The data are transformed into a new space, called the kernel, which makes it possible to model non-linearity. In calibration, the dimension of this matrix is nxn (n being the number of samples in calibration). The most common kernel is the Gaussian kernel which requires a Gaussian width optimization parameter: sigma that allows to adjust the degree of non-linearity. The SVM method also requires the optimization of a regularization parameter which makes it possible to avoid overfitting (C or cost). The adjustment of these two parameters is crucial to obtain a model that is both efficient and robust.

Although originally created for classification, SVM methods have been extended to regression, in particular two methods: SVM-R and LS-SVM.

ANN – Artificial Neural Networks

Artificial neural networks (ANN), or shallow networks (to differentiate them from deep learning methods), are modeling tools imitating the biological principle of neurons. The most used Artificial Neural Network is the Multi-Layer Perceptron (MLP).

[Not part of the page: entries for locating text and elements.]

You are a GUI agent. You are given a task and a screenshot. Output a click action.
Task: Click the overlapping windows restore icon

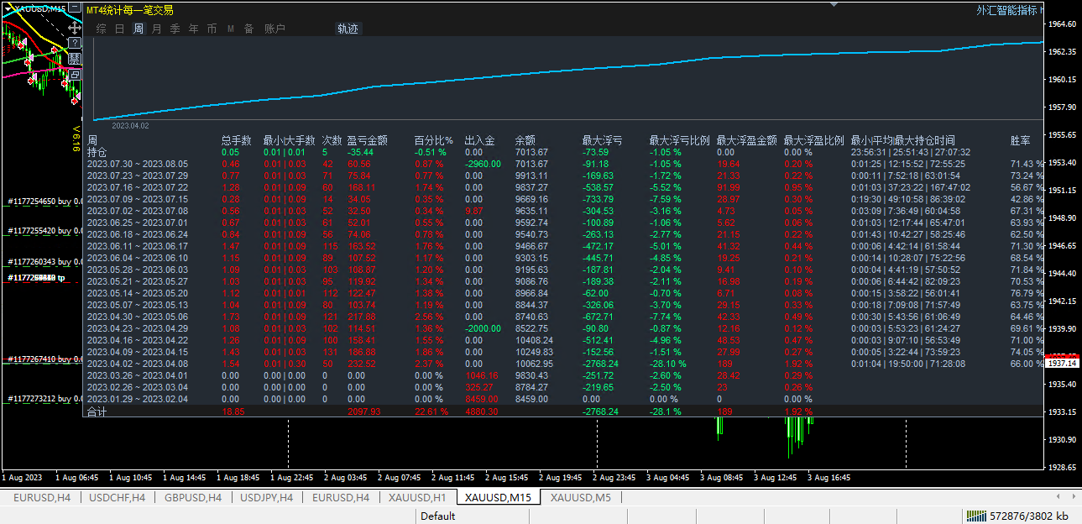[75, 75]
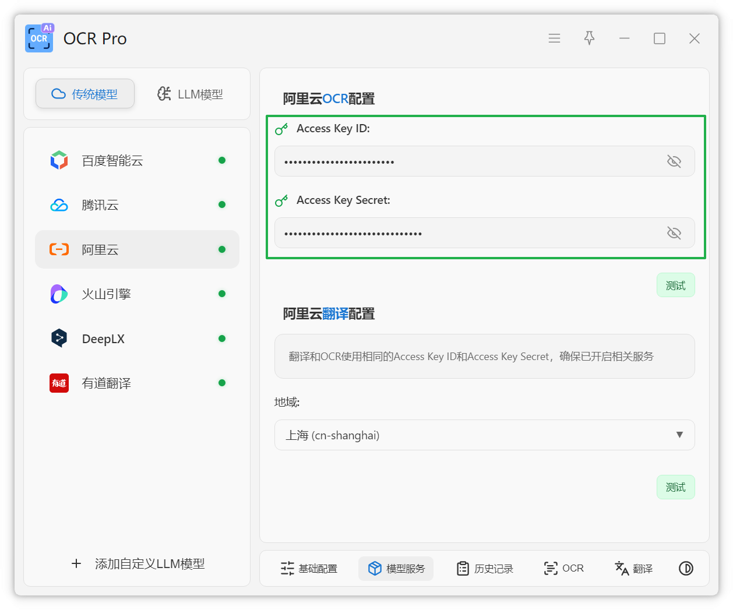Screen dimensions: 733x610
Task: Toggle the theme icon in bottom bar
Action: click(x=686, y=569)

It is organized in layers of interconnected neurons (fully connected), with, at least 3 layers:

  • 1 input layer corresponding to the variables X (1 neuron per column)
  • 1 or more hidden layer (s) of k neurons that correspond to the weights which will have to be trained to build the model
  • 1 output layer corresponding to the Y (1 neuron per column).

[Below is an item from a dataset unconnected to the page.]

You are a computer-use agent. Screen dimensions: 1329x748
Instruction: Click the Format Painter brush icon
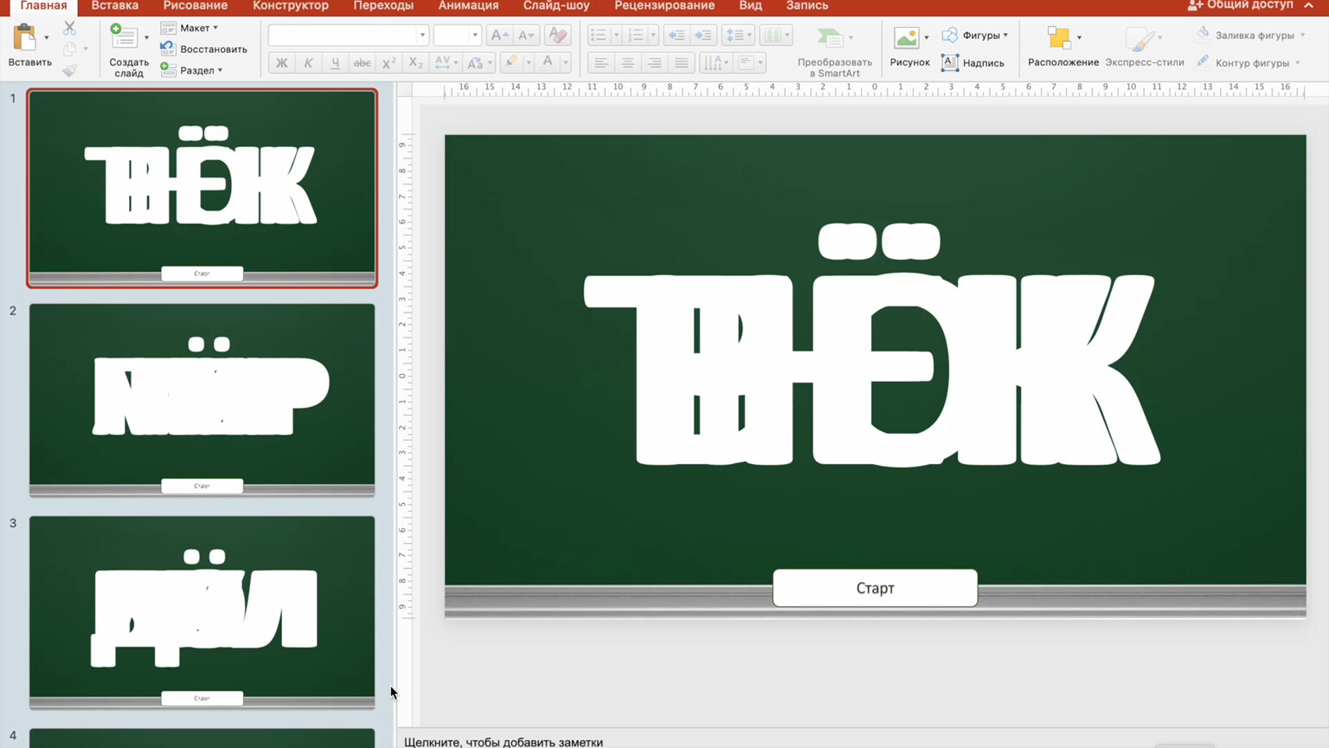coord(70,70)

They can be quantitative values to be predicted or classes according to the type of network developed. ANN are non-linear stochastic methods, i.e. each modeling process will lead to a different result. It is generally recommended to carry out several iterations.

Non-linearities are managed by the use of activation functions at the output of each neuron from the hidden layer(s). Different kinds of activation functions exist (tangent, sigmoid, etc.).

Weights are adjusted by running through each sample of the calibration set several times. A stopping criterion is then necessary to avoid over-fitting. These methods are therefore to be used with caution, but modeling tips make it possible to obtain robust models.

CART – Classification And Regression Trees

Classification and Regression Trees (CART) successively split the data into two groups, forming a binary tree.

At each node of the tree, a variable is selected according to its predictive interest, and the optimal separation threshold is calculated. Samples with a value below the threshold are directed to the left of the tree and those greater than or equal to the threshold on the right. Then, each sub-set is again divided in half from a new variable (which can be the same or different). This process is carried out until all the samples are separated or a minimum per leaf (terminal node) is reached.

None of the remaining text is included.